We asked Marc Cartwright a few questions that will help us get an idea of who he is and what makes him click (pun intended).
You can learn a lot more about him from his website.
What is the most important thing an actor can do to prepare for a headshot session?
Know themselves, their acting, their type (realistically) and their MARKETING. Marketing is the NUMBER ONE element in any successful business endeavor that surprisingly, I find actors don’t pay enough attention to. Every successful actor has a niche or a “way of being” that they are known for. The characters may change but there is always an underlying theme to the roles that they portray. Sure, there are instances when an actor breaks out of that for a role, but usually that is once they are established. What working actors are your competition? What target groups relate to you?
How would you describe your approach to shooting headshots?
Organic. I think every client is different. I like to direct, but sometimes a client is better when they are creating the moment. I like to get a sense of a person when they walk into my studio and taylor the experience around the vibe they are giving off.
If you could photograph one actor, who would it be and why?
There are so many people that I would love to photograph.
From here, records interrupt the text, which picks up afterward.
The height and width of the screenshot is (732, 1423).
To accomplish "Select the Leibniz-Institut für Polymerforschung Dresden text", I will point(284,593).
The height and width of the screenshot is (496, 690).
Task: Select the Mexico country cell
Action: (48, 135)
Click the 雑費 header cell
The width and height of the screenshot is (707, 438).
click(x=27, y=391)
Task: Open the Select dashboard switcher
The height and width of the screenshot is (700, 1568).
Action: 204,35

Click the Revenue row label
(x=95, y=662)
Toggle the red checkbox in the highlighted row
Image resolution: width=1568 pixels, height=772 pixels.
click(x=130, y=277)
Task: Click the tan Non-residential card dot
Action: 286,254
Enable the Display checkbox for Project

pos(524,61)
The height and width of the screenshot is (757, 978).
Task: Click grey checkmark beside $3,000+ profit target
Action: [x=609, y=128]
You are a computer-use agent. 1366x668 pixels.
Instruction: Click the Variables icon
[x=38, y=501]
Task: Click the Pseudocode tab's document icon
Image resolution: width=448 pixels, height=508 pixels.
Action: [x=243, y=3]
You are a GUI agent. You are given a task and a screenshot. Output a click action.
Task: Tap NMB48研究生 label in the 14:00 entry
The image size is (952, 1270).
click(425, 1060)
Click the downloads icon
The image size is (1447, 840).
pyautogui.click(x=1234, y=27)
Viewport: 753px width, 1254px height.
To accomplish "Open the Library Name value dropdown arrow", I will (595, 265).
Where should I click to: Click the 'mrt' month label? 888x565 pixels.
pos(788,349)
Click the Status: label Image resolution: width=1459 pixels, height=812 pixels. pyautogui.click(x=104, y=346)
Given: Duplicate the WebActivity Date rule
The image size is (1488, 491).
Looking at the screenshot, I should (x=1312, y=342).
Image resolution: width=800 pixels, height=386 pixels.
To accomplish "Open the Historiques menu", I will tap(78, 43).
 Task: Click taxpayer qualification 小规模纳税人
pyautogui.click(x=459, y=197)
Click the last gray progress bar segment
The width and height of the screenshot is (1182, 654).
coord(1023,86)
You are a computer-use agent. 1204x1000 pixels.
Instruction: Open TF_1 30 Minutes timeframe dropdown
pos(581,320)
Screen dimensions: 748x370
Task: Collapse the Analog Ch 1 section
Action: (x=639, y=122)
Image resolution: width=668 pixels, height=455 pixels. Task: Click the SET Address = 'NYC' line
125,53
Vanity Fair is one of my favorite magazines and the idea of photographing actors has always been an interest of mine.
For fun, Faye Dunnaway. I find her fascinating.
Describe your Best experience with a client. No names please.
It’s hard to name one. As I said, each experience is different so I get so much from my clients just by interacting with them. I get to learn about different personalities and challenge myself. I would say that my best experiences are when the client has extensively done their marketing homework. They know what they want, they know who they are, what sort of acting they like to do.
Describe your Worst experience with a client. No names please.
My worst experience was with a client that came to the shoot drunk / hung over after a night out. That instantly told me that the person didn’t take my or their time and career seriously.
Describe your Strangest experience with a client. No names please.
Sometimes stage moms make for quite interesting experiences. 🙂
What is your favorite movie?
A film from 1927 called Metropolis. It was one of the first commercial sci-fi films. It is amazing what this film accomplished without computers and digital special effects.
What sets you apart from other photographers?
I enjoy the psychology of people. I am looking to capture the story behind a persons eyes. I think a lot of photographers take headshots because they think it’s an easy way to make money. I enjoy knowing that my pictures are helping the lives and careers of each client. I like to learn something from each client. I look for it. And it shows in my photographs and the number of agents, managers and actors that call me after the fact to tell me how much more they are auditioning. The best feeling in the world is when my client books something major and they call to me you that it was my headshot that got them in the door.
Are there any other projects you are involved in that you’d like to share with us?
My goal is to photograph for Vanity Fair. I am always expanding my library of images and establishing relationships with exciting new and seasoned talent. This month I did a piece for Marie Claire of Shailene Woodley (Secret Life of the American Teenager).
I would also like to do a show of my editorial work in the near future. I will keep you posted when that happens.